First, if you’ve not already, sign up for an account at git.gay. This is where you’ll put your repository. Your username on git.gay will be used as your subdomain (e.g., username.pages.gay).

Personal pages

If all you’d like is to make a page for yourself (or your organisation), create a repository on git.gay with the name pages. Follow the instructions there to create a local repository or to push an existing one. Be sure to name the homepage file index.html.

Remember that pages.gay caches files. After pushing changes to your files, it could take some time (up to 15 minutes) for them to appear on pages.gay. To remedy this, you can hard-refresh with Ctrl + Shift + R, which will have pages.gay update the cache.

Repository pages

If you’d like to create a page for a project, like username.pages.gay/repo, you could just add a folder for it on your personal pages repo. This could get inconvenient, though. Instead, pages.gay allows for repositories to have their own page.

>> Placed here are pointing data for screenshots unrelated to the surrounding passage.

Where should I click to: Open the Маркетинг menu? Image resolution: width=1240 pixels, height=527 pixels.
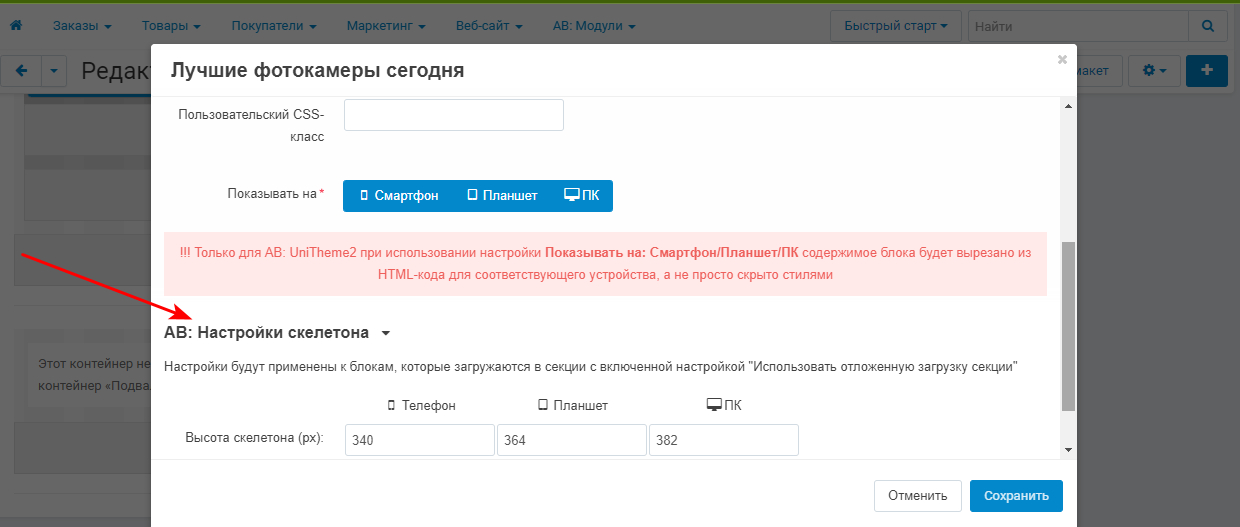click(x=386, y=25)
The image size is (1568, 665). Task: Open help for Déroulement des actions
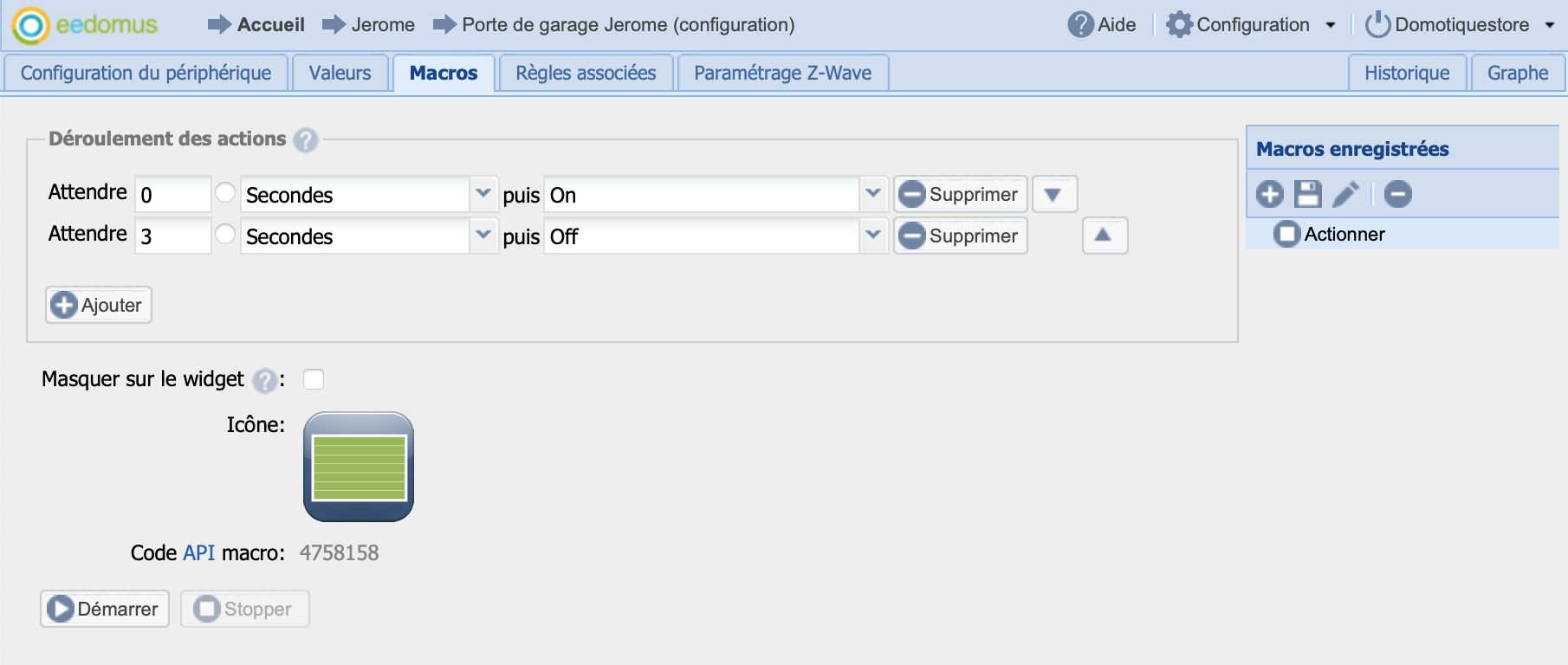pos(305,140)
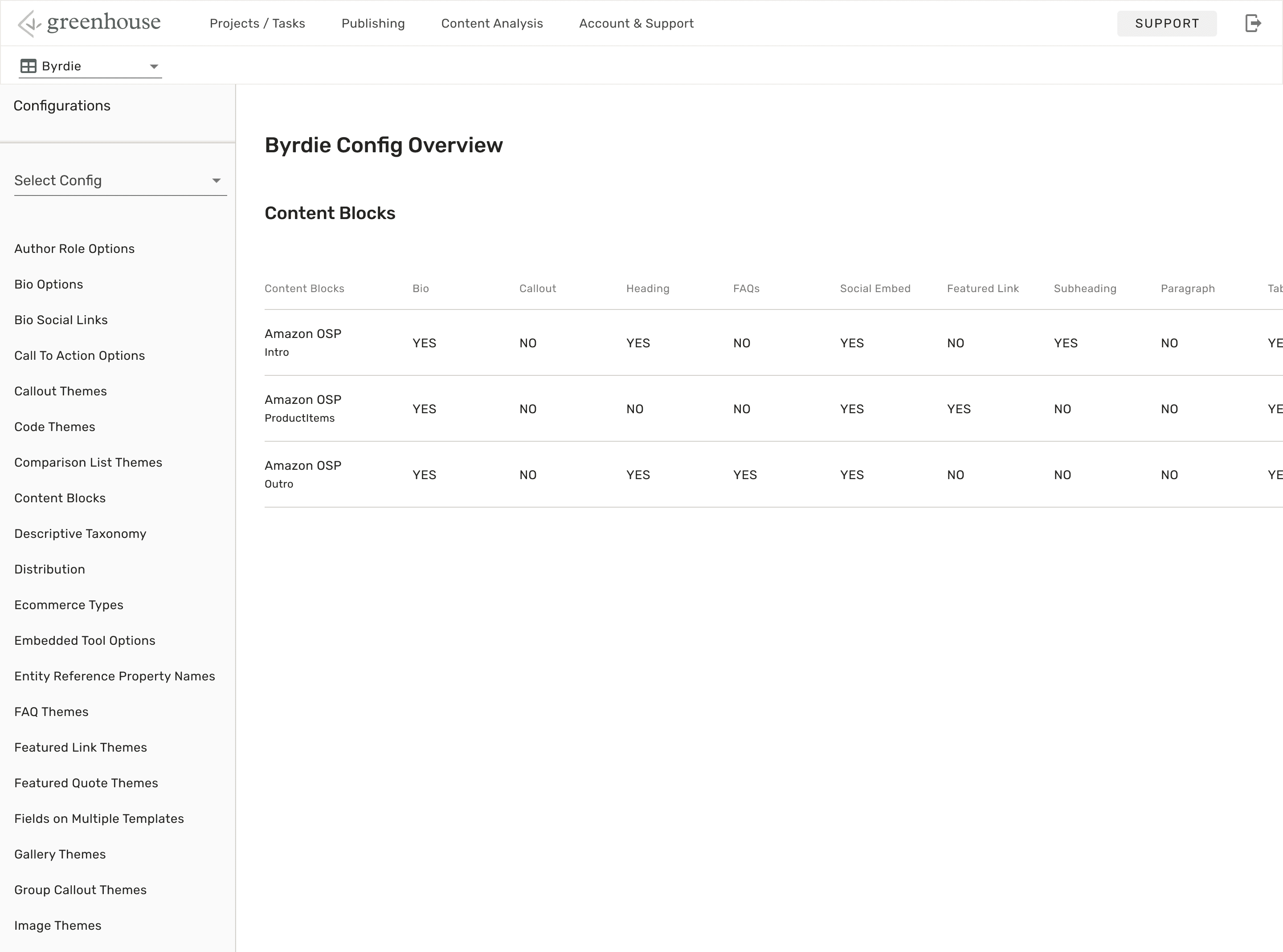The image size is (1283, 952).
Task: Click the Social Embed column header
Action: pos(874,289)
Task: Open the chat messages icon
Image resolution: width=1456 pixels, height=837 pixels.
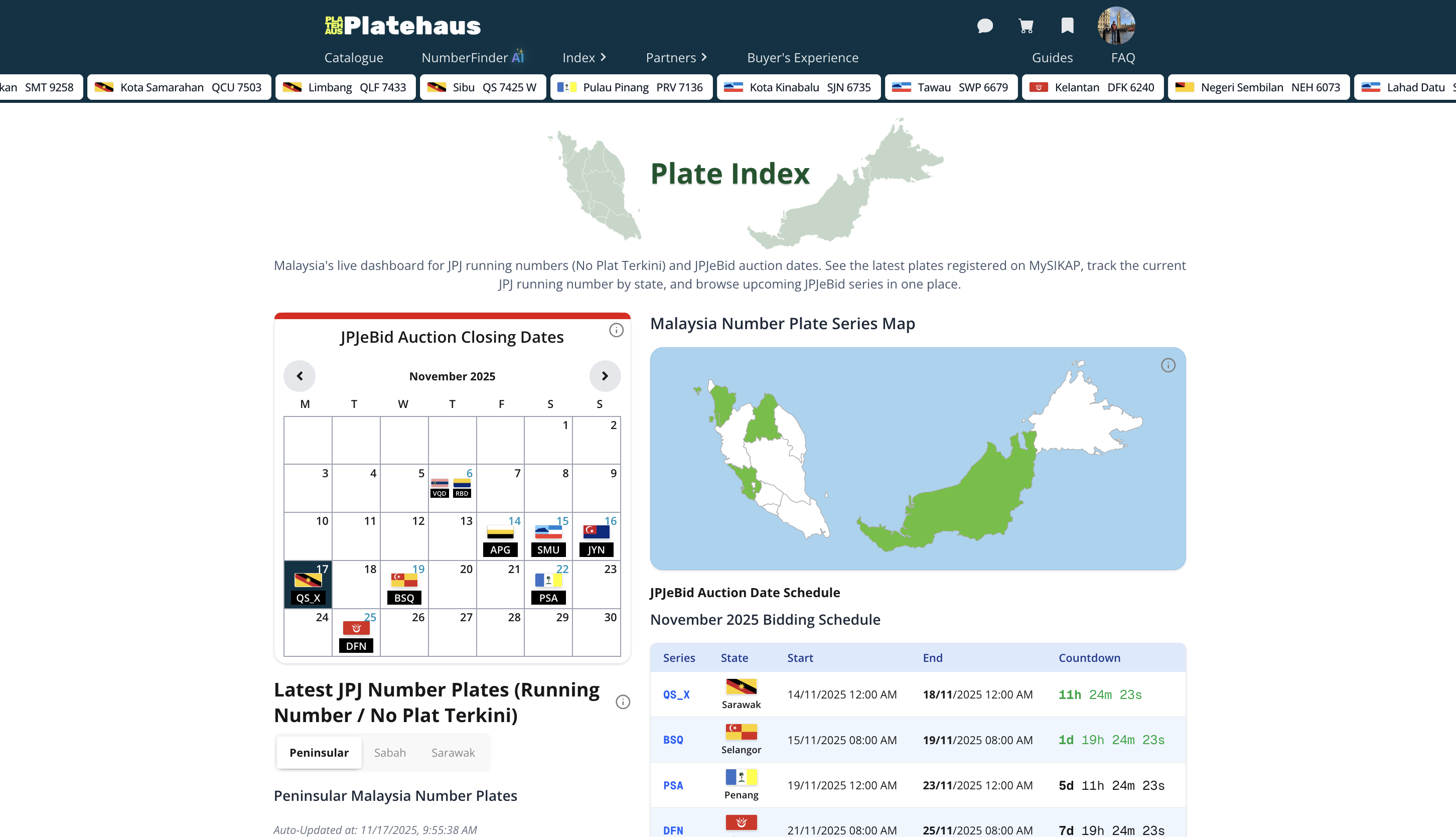Action: coord(984,26)
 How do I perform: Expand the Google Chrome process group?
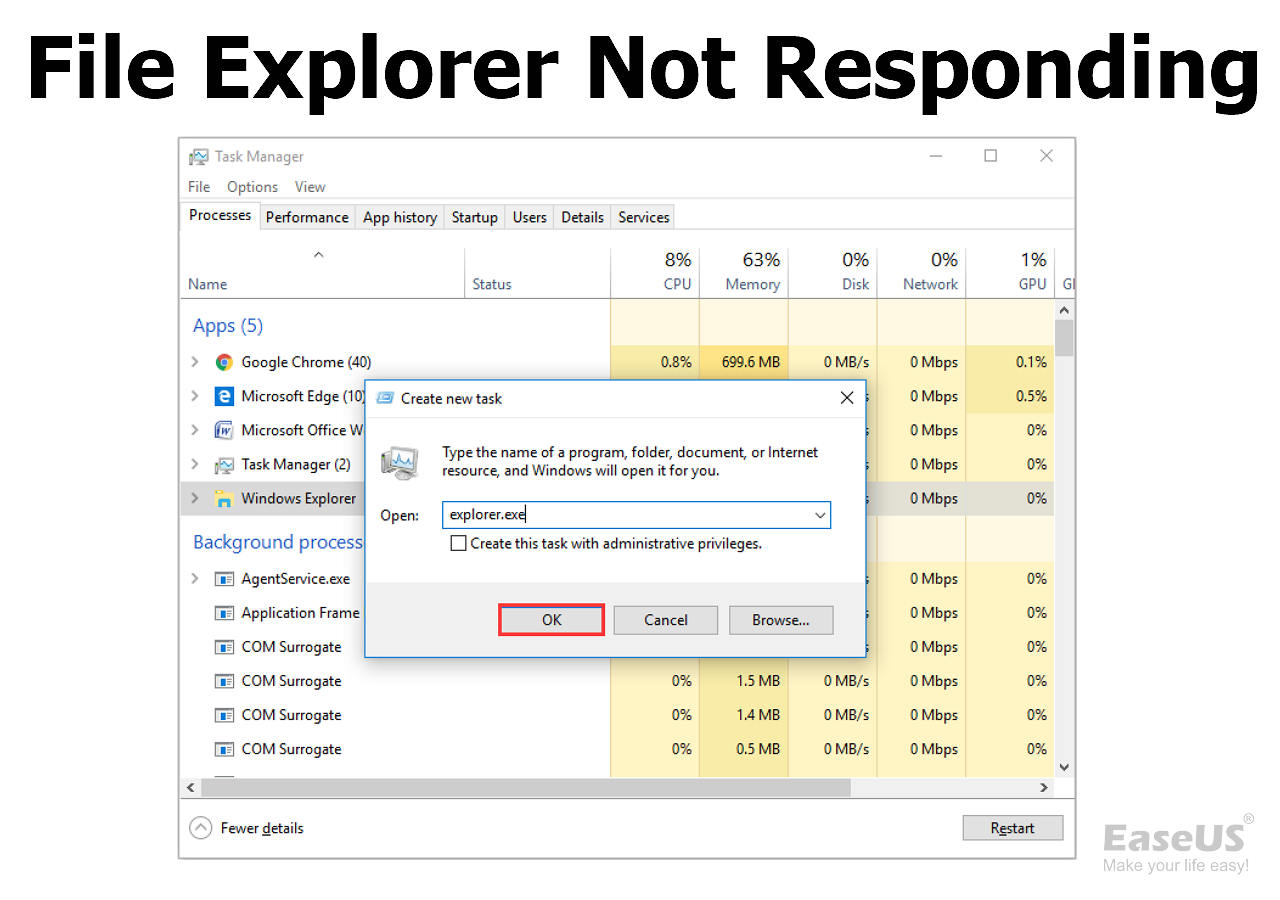click(x=195, y=362)
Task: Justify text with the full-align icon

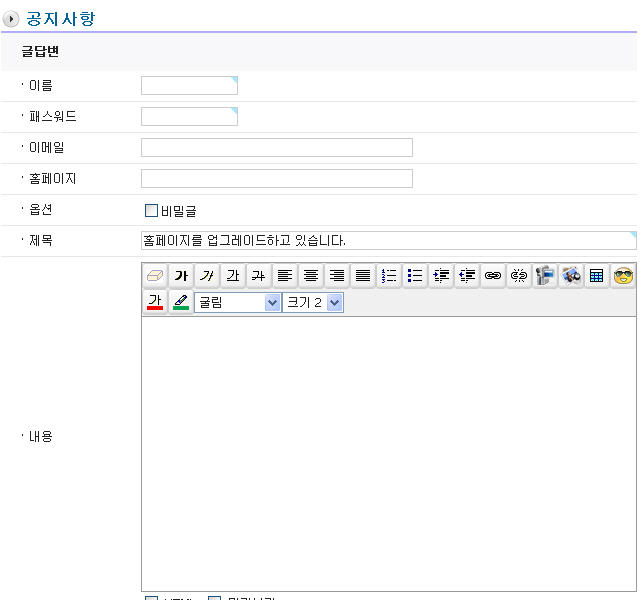Action: [363, 276]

Create a new, empty branch in your repository called pages:

git switch --orphan pages
git rm --cached -r .

Push your static files in this branch to the repository, and visit username.pages.gay/repo or repo.username.pages.gay in a browser.

Non-default branches

If your repository is called pages, by default pages.gay uses the default branch (main for most repos). Otherwise, pages.gay uses the pages branch. If you’d like to use a different branch, you can visit a more specific domain, like https://branch.repo.username.pages.gay. These domains cannot use the default wildcard certificate used for username.pages.gay pages, so it may take a moment for the page to load as the certificate is issued, but then it’ll work as usual.